Thanks for your effort.

On Fri, Aug 11, 2023 at 14:17 Fokko Driesprong <fo...@apache.org> wrote:

> I should have mentioned that Github does automatic redirection when you do
> a rename of a repository. But you're all right, the impact is possibly
> bigger than we can envision and it is probably not worth it.
>
> I took the liberty of creating iceberg-python
> <https://github.com/apache/icebergp-python> and iceberg-go
> <https://github.com/apache/iceberg-go>. For Python, I'd love to do a
> release this month, I think right after that (hopefully most PRs are in),
> it would be a good moment to split out the Python part from the Java
> repository.
>
> Kind regards,
> Fokko
>
>
> Op vr 11 aug 2023 om 04:08 schreef Renjie Liu <liurenjie2...@gmail.com>:
>
>> Thanks everyone for nice discussion.
>>
>>
>>
>> +1 for multi repo while keeping core spec and java implementation in
>> apache/iceberg. Currently java is still most widely adopted and
>> sophisticated implementation. We only need to help people to find other
>> implementation by providing links in web page.
>>
>>
>>
>>
>>
>> *From: *Ryan Blue <b...@tabular.io>
>> *Date: *Friday, August 11, 2023 at 05:23
>> *To: *dev@iceberg.apache.org <dev@iceberg.apache.org>
>> *Subject: *Re: Discussion about the location of language clients
>>
>> I wasn't at the discussion on Wednesday, but it sounds like there is
>> support for moving to separate repos. Does anyone strongly object?
>>
>>
>>
>> I also agree with Steven on not renaming to iceberg-java. That's the repo
>> where we keep the spec and Java is the reference implementation. Plus we
>> don't want to break a ton of links.
>>
>>
>>
>> Ryan
>>
>>
>>
>> On Thu, Aug 10, 2023 at 1:05 PM Steven Wu <stevenz...@gmail.com> wrote:
>>
>> I am also on the side of separate repos for different languages.

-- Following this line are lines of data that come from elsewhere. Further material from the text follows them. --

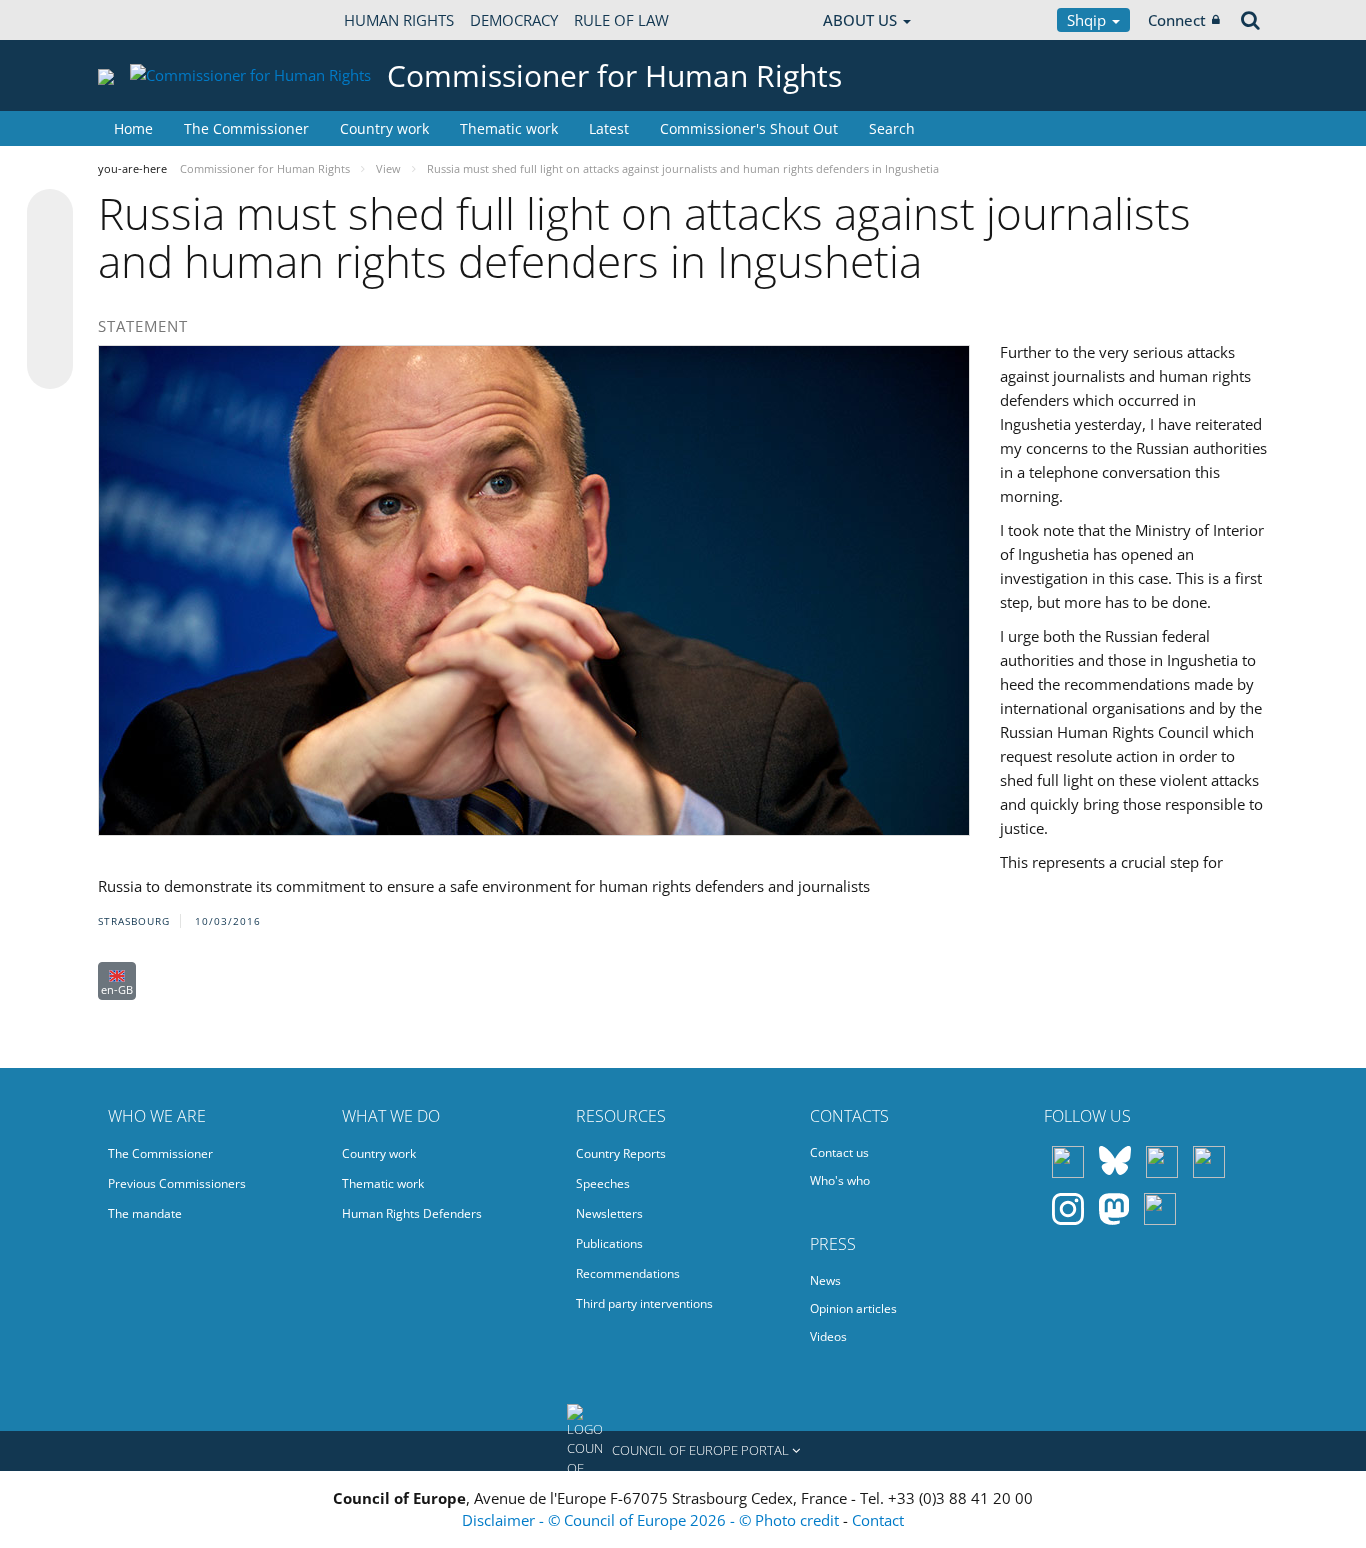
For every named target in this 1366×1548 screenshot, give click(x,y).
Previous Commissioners (177, 1183)
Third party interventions (644, 1303)
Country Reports (621, 1153)
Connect (1177, 20)
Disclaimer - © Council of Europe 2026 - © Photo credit (652, 1520)
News (825, 1280)
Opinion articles (853, 1308)
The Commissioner (246, 128)
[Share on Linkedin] (50, 328)
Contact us (839, 1152)
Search (892, 128)
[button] (683, 1451)
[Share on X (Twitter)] (50, 252)
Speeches (603, 1183)
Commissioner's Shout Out (749, 128)
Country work (384, 128)
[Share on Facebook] (50, 290)
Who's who (840, 1180)
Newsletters (609, 1213)
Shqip (1088, 20)
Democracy (514, 20)
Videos (828, 1336)
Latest (609, 128)
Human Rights (399, 20)
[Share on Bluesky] (50, 214)
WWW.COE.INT (148, 20)
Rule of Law (621, 20)
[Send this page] (50, 366)
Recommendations (628, 1273)
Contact (878, 1520)
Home (133, 128)
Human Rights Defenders (412, 1213)
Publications (609, 1243)
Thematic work (509, 128)
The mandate (145, 1213)
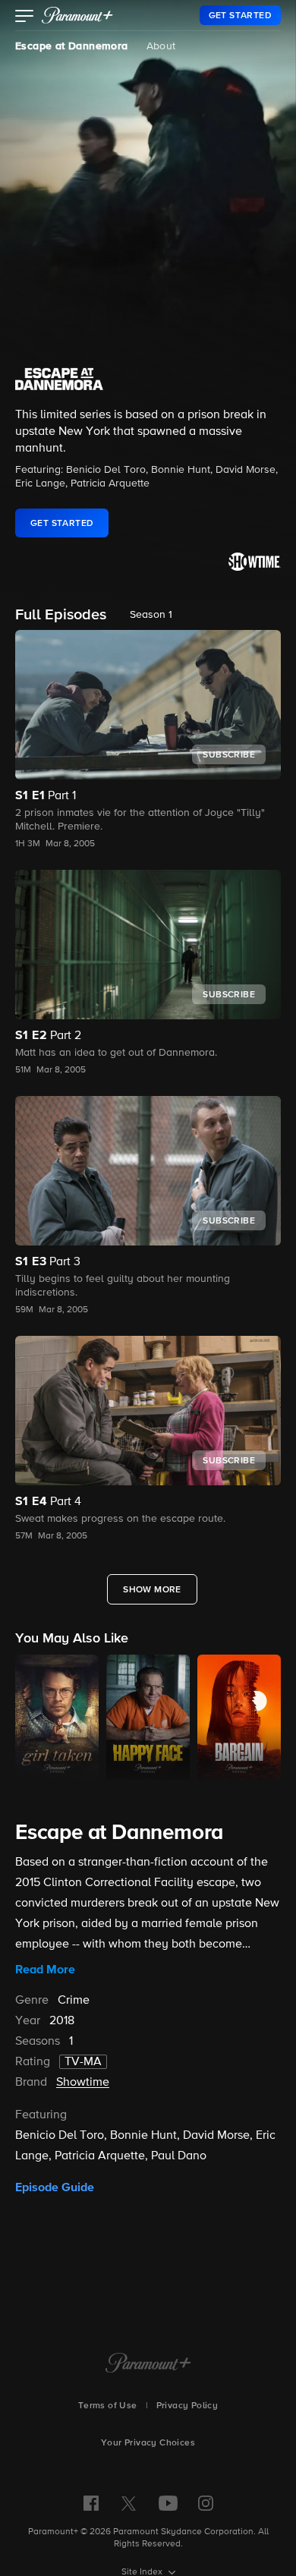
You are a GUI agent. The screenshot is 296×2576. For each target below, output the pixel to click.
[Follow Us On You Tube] (168, 2503)
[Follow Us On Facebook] (91, 2503)
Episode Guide (54, 2187)
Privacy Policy (187, 2406)
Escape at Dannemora (71, 46)
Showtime (82, 2083)
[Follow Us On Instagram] (205, 2503)
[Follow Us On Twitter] (128, 2502)
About (161, 46)
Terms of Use (107, 2406)
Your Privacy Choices (148, 2443)
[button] (25, 17)
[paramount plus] (77, 15)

>> otherwise, the main repo can grow too big. iceberg.apache.org website
>> can provide proper links to repos for different languages.
>>
>>
>>
>> I would be -1 on renaming apache/iceberg to apache/iceberg-java, as it
>> can break external links to the main/original github repo. the tradeoff may
>> not be worth it.
>>
>>
>>
>> On Thu, Aug 10, 2023 at 8:16 AM Fokko Driesprong <fo...@apache.org>
>> wrote:
>>
>> Hi everyone,
>>
>>
>>
>> Today I took a stab at the generation of wheels in Python (here's the PR
>> <https://github.com/apache/iceberg/pull/8287> if anyone is interested),
>> and when testing this it would also kick off many unrelated CI jobs. This
>> is just for two languages, and I'm not convinced that it will scale to many
>> languages. Also, having a different release cycle for each of the languages
>> will clutter up the tags, releases, etc. I'm convinced that
>> separate repositories are more scalable in the future, we just have to make
>> sure that they can be found easily (rename apache/iceberg to
>> apache/iceberg-java?).
>>
>>
>>
>> Cheers, Fokko
>>
>>
>>
>>
>>
>>
>>
>> Op do 10 aug 2023 om 14:18 schreef Jan Kaul <jank...@mailbox.org.invalid
>> >:
>>
>> Hi all,
>>
>> first off, thanks Brian for starting the conversation and thanks Renjie
>> for the write up.
>>
>> I'm also in the camp multi-repo because of the already mentioned
>> benefits.
>>
>> One point I would like to add is that the potential drawback of having
>> less visibility with multi-repos can be mitigated to some extent. I think
>> that if the different repos are clearly and visibly presented on the
>> iceberg website people should be able to find the desired implementation.
>>
>> Best wishes,
>>
>> Jan
>>
>> On 10.08.23 13:43, Brian Olsen wrote:
>>
>> Renjie, you're amazing.
>>
>> I think you summarized this better than I could, so thank you for that.
>>
>> I'd like to pull in a user's feedback on Slack
>>
>> FWIW, I’m personally a fan of separate repos for the client libraries.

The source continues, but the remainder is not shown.